[Directions for this task] Reproduce the lines of the material, starting with the line that contains "Task: Click the Potential Reach info icon" and going on through the line that contains "pyautogui.click(x=37, y=11)", with "Task" changed to "Goal" throughout and everything else left unchanged.

[Interface element records]
══════════════════════════════

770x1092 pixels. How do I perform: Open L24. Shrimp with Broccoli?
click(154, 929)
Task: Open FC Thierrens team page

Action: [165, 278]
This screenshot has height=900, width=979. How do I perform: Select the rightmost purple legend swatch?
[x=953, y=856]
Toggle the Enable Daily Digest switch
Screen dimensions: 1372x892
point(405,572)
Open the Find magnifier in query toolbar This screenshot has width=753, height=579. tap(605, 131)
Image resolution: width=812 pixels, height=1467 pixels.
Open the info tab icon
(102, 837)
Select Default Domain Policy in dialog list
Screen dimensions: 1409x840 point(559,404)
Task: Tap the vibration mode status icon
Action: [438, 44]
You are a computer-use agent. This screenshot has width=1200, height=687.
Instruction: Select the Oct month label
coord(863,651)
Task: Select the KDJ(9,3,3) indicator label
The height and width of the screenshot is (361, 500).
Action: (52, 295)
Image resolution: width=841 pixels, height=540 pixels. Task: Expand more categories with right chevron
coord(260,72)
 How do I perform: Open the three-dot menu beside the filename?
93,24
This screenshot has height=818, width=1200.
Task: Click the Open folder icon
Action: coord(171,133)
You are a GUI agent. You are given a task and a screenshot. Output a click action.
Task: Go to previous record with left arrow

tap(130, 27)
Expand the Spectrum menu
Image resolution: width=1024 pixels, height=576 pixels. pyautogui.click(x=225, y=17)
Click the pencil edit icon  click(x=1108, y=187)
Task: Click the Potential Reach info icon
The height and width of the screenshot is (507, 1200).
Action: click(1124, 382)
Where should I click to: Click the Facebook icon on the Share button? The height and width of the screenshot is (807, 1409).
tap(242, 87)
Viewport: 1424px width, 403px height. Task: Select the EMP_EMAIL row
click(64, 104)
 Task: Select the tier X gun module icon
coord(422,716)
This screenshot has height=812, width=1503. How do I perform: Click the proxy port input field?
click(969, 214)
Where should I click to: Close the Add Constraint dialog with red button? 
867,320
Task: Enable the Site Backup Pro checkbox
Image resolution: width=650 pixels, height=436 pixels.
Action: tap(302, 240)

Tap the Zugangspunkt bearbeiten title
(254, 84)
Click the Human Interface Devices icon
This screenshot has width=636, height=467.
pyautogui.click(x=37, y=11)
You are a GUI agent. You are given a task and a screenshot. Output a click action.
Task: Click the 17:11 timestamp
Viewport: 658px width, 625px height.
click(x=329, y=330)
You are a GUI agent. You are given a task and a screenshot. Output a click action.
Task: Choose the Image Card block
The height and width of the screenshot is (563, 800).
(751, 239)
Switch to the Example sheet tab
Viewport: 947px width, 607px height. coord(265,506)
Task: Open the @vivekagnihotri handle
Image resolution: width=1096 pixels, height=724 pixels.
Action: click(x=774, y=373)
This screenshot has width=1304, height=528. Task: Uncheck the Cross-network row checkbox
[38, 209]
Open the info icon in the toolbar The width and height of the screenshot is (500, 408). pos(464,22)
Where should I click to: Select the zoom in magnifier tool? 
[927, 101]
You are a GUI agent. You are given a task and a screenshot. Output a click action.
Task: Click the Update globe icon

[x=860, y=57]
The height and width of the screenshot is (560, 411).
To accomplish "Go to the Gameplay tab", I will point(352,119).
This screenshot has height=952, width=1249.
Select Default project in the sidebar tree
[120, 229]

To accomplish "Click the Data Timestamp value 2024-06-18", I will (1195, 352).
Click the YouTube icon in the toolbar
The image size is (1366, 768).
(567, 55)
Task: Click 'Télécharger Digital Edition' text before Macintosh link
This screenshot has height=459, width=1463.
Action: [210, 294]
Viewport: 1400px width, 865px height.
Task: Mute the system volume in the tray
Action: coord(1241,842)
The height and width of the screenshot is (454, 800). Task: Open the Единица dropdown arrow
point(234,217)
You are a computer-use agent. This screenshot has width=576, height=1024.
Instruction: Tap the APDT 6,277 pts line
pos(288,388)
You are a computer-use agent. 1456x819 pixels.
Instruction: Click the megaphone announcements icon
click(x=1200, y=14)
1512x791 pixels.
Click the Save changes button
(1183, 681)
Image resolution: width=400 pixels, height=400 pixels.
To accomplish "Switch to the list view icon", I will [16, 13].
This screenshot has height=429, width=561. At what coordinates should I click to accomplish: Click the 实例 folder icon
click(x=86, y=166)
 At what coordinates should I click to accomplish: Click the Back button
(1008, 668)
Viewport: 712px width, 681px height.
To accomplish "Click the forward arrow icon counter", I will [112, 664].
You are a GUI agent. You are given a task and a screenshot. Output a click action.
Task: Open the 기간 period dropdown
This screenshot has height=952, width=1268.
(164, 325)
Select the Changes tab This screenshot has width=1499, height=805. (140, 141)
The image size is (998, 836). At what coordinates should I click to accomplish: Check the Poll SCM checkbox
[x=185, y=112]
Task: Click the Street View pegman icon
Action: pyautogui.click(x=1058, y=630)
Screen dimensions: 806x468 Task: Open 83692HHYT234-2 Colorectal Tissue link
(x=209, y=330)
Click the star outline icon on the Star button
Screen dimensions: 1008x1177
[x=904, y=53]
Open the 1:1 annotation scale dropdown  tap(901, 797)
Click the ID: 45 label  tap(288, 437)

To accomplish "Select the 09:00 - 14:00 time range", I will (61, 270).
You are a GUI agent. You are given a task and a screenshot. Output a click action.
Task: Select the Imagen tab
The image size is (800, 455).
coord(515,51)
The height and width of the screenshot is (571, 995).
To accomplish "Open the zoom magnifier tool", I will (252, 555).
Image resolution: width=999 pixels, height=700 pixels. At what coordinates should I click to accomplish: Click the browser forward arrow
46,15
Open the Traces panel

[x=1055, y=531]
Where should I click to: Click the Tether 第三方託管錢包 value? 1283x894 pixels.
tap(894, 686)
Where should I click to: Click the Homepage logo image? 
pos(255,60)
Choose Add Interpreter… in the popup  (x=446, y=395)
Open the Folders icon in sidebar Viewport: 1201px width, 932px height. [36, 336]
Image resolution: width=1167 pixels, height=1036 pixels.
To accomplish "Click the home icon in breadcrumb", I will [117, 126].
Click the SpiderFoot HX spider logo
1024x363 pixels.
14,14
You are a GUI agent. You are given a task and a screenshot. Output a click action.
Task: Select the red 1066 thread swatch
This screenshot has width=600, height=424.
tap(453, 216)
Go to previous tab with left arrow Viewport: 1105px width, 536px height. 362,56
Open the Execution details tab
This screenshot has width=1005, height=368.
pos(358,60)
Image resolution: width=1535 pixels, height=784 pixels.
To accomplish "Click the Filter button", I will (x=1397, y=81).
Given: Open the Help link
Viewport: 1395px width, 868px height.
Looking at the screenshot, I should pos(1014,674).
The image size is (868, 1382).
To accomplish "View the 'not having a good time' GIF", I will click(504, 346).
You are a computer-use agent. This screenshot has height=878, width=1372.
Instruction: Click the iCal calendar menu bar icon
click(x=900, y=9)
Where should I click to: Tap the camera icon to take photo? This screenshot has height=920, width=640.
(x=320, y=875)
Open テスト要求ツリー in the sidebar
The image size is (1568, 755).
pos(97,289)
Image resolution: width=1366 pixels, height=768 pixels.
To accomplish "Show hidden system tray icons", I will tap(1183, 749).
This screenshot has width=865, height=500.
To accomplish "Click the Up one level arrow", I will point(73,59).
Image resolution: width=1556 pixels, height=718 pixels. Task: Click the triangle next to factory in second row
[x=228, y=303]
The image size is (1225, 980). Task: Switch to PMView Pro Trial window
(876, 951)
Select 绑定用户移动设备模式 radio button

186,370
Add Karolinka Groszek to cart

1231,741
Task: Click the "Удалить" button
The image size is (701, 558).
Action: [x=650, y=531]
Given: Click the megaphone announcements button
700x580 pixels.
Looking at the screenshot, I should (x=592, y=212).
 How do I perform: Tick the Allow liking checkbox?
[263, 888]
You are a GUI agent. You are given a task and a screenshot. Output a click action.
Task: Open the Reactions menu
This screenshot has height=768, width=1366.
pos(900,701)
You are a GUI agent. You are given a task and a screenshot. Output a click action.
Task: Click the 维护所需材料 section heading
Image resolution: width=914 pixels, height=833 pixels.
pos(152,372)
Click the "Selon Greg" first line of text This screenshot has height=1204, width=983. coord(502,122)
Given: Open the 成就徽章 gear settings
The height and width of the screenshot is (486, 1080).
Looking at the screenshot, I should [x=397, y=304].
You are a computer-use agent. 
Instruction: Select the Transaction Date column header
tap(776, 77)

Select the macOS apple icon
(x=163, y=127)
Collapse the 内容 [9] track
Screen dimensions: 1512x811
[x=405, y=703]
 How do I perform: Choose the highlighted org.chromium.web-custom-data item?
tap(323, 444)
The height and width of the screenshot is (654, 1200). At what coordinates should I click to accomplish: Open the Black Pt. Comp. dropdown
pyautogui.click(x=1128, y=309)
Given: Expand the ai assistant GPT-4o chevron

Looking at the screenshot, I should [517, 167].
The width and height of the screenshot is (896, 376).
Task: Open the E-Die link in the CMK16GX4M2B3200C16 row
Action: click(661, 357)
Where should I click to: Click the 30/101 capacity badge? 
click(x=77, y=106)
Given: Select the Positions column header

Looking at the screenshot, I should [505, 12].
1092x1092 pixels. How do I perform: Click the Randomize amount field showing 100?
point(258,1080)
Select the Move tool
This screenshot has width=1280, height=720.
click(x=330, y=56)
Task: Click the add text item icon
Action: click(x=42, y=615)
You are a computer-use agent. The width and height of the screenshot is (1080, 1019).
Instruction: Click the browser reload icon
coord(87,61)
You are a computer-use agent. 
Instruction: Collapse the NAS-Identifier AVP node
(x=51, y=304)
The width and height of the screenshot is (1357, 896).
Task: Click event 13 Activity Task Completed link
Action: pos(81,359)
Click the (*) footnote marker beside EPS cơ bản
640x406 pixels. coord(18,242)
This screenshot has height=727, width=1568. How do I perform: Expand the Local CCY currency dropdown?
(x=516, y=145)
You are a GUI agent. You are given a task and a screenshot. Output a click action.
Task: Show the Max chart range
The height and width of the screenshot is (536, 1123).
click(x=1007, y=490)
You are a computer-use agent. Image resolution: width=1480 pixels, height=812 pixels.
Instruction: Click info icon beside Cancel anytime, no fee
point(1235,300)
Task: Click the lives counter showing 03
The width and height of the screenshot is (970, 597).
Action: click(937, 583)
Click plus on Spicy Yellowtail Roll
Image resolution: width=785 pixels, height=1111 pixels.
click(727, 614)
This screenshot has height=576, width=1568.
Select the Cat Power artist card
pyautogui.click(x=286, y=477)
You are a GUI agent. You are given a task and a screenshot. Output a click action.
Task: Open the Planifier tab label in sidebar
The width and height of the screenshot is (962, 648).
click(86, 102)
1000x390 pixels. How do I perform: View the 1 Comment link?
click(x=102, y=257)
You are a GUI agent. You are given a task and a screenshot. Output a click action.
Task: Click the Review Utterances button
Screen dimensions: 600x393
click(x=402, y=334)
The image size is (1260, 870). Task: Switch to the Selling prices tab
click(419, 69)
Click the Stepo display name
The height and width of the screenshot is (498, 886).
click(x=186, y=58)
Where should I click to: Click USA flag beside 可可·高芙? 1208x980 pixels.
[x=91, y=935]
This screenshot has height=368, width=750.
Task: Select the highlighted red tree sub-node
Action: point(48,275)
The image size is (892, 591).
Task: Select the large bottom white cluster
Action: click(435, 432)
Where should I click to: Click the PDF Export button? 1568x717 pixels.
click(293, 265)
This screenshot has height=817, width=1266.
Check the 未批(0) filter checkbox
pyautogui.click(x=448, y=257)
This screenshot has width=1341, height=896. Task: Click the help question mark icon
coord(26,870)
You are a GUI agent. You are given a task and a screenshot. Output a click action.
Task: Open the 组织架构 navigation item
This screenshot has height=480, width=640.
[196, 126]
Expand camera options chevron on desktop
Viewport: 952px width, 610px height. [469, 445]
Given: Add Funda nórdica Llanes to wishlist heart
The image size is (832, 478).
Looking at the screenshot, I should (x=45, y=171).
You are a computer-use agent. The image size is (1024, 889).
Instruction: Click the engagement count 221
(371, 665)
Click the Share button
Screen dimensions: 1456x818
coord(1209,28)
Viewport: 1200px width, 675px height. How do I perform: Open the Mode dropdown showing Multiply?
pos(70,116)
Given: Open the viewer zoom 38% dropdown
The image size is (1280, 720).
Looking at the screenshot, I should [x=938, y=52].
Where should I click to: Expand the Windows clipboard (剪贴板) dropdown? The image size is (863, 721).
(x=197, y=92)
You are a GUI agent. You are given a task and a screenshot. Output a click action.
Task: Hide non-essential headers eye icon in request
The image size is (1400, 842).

══════════════════════════════

[Problem solution]
Goal: Click the Potential Reach info icon
The height and width of the screenshot is (507, 1200).
Action: click(1124, 382)
Where should I click to: Click the Facebook icon on the Share button? The height and width of the screenshot is (807, 1409).
tap(242, 87)
Viewport: 1424px width, 403px height. Goal: Select the EMP_EMAIL row
click(64, 104)
 Goal: Select the tier X gun module icon
coord(422,716)
This screenshot has height=812, width=1503. How do I perform: Click the proxy port input field?
click(969, 214)
Where should I click to: Close the Add Constraint dialog with red button? 
867,320
Goal: Enable the Site Backup Pro checkbox
Image resolution: width=650 pixels, height=436 pixels.
Action: tap(302, 240)

Tap the Zugangspunkt bearbeiten title
(254, 84)
Click the Human Interface Devices icon
This screenshot has width=636, height=467.
pyautogui.click(x=37, y=11)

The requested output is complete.